The Bush administration has spent the past three months pressing traditional friends such as Japan and newer ones, such as Russia and China, to increase pressure on North Korea to force that country to abandon its nuclear weapons program and to end its missile sales in the Middle East and elsewhere.
Roh, however, staked his campaign on continued engagement with North Korea and has forcefully ruled out deadlines or economic sanctions in dealing with South Korea's impoverished communist neighbor.
By contrast, Lee had said that South Korea should suspend its assistance to the North until Pyongyang cooperates on a number of issues, from arms control to family reunifications.
Roh's commitment to engagement with North Korea was so pronounced that it produced a stunning last-minute turn of events that some here feared could have cost him the election.
In the final day of campaigning Wednesday, Roh's comments about North Korea shocked a former rival candidate and 11th-hour supporter, Chung Mong-joon, scion of the Hyundai empire, causing him to drop their painstakingly arranged alliance. In that speech, with Chung standing nearby, Roh said, "If the U.S. and North Korea start a war, we will stop it."
Some took his comments to imply that South Korea would take a neutral position in any dispute between the United States and North Korea. Later that evening, through a spokesman, Chung denounced his former partner's speech, saying, "The United States is our ally and our view is that the U.S. has no reason to fight North Korea."
Many here assumed Chung's abrupt withdrawal of support would have a devastating impact on Roh's chances.
The two men forged their alliance last month after a hastily arranged primary election aimed at producing a candidacy that could defeat the conservative Lee, whom opinion surveys had until then consistently ranked as the frontrunner. Roh defeated Chung in the primary and was catapulted into the frontrunner's position.
Yesterday afternoon, Roh, 56, restated the assertive diplomatic position he has taken throughout the three-week campaign. "We must have dialogue with the North and with the U.S.," he told a crowd in downtown Seoul. "In this way, we must make sure that the North-U.S. dispute does not escalate into a war."

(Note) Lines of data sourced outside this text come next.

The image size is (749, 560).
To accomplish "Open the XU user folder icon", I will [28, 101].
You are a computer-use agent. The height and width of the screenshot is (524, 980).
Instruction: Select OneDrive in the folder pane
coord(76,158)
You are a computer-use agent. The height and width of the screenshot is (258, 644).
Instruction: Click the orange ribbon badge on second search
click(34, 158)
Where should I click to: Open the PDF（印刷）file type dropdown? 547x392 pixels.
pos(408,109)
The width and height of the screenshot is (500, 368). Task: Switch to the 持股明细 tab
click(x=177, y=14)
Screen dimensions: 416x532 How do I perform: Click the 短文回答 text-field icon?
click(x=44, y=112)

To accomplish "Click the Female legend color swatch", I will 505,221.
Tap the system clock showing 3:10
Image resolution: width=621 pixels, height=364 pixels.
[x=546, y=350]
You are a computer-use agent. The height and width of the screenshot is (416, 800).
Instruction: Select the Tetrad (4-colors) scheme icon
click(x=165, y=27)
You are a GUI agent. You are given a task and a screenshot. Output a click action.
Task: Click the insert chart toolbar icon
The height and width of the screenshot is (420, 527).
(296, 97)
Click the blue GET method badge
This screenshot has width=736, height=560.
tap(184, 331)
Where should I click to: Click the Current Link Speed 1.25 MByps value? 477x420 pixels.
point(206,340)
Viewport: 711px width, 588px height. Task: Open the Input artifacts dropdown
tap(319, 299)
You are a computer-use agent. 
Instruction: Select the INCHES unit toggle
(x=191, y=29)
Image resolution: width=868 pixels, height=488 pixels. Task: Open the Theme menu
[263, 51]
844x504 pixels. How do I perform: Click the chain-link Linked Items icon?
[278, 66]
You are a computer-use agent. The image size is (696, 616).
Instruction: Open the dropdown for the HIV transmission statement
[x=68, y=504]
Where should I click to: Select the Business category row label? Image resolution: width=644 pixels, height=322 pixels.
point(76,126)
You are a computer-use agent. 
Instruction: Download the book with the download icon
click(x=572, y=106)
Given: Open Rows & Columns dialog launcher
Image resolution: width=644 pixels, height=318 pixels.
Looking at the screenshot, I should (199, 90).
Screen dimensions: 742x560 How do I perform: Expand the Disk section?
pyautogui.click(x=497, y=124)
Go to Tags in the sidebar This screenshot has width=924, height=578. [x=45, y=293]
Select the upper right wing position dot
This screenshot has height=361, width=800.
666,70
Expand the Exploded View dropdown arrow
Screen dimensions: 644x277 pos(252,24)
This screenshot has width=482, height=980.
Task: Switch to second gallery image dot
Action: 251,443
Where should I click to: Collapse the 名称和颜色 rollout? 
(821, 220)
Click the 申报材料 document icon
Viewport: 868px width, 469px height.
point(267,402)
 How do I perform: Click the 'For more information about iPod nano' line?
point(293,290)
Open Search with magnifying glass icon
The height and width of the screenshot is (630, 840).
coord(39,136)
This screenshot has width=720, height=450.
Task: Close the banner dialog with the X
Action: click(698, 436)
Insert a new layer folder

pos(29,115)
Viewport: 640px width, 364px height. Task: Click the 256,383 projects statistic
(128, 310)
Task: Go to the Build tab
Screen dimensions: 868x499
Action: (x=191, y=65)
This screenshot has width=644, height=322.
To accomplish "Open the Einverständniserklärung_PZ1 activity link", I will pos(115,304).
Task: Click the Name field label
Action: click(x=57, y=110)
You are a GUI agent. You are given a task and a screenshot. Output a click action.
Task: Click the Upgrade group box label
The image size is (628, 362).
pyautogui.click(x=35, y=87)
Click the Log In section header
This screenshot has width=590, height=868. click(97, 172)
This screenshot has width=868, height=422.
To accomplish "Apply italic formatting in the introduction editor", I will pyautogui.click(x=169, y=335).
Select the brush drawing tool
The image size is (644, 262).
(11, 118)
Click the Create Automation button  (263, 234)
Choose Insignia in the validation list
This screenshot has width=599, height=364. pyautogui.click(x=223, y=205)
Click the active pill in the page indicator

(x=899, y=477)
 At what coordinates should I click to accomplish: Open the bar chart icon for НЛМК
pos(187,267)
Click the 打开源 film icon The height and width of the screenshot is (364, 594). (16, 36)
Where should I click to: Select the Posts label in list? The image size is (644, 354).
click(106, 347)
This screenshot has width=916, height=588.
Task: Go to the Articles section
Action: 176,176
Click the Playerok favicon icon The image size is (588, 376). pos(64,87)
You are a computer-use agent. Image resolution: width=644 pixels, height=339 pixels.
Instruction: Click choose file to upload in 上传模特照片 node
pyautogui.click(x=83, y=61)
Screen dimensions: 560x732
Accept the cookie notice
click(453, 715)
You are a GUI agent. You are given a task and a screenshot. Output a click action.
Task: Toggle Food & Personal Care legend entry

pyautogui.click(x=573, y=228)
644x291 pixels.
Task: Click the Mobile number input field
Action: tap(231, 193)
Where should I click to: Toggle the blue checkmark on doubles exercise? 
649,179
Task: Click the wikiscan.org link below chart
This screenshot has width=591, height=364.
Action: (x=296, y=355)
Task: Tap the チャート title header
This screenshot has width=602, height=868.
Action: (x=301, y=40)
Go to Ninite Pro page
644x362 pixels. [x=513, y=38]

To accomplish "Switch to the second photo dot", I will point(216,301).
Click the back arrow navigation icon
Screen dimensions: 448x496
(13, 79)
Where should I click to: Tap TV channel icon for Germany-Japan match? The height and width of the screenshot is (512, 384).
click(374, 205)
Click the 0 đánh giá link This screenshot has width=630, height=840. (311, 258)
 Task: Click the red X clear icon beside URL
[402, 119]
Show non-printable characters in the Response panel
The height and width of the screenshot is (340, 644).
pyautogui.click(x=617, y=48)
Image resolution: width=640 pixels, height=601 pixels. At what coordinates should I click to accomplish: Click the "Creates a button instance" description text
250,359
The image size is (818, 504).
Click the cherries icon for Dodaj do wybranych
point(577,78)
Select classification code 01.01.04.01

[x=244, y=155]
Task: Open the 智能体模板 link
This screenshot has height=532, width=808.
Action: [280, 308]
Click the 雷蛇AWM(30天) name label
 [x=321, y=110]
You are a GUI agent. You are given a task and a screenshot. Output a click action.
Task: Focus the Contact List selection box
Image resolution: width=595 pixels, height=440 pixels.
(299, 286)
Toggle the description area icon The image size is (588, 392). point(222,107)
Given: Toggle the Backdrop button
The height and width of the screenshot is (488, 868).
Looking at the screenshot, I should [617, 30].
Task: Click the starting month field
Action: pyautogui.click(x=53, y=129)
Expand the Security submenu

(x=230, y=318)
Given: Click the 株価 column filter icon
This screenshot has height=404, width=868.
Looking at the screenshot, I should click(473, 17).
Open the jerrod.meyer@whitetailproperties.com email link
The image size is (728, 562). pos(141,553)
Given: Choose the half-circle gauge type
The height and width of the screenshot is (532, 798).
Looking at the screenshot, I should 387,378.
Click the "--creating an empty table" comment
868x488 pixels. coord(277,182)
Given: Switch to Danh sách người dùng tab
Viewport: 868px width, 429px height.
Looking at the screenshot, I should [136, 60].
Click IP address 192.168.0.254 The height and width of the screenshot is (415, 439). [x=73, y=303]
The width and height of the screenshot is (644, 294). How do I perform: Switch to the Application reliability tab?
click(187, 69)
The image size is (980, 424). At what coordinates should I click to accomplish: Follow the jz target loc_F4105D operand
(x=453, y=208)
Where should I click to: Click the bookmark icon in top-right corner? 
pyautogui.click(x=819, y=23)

South Korean politics have a long history of dirty tricks. In the last election, the national intelligence service reportedly sought to pay North Korea to stage a border incident in order to boost the conservative candidate. So alternative theories abounded yesterday about Chung's motives, with people invoking everything from a fear of a vendetta against Hyundai if Lee won to heavy backstage lobbying by Washington.
If relations with North Korea have been at the center of the campaign from the start, South Korea's ties with the United States have been its barely concealed subtext. In recent weeks, the country has seen some of the biggest demonstrations in a generation as crowds in Seoul and other cities protested the acquittal of two U.S. soldiers in the accidental death of two schoolgirls who were crushed by their armored vehicle in June.
The anti-American sentiment appeared to give a strong boost to Roh, who once advocated the outright withdrawal of the United States' 37,000 troops from South Korea when he was a labor lawyer in the 1980s.
The protests appeared to put Lee, whose diplomatic views are close to those of the Bush administration, on the defensive.
Roh now must reconcile the dual yearnings of South Korea's sophisticated and increasingly affluent younger generations for more autonomy from the United States and reduced tensions with North Korea with his country's continued heavy reliance on U.S. security guarantees.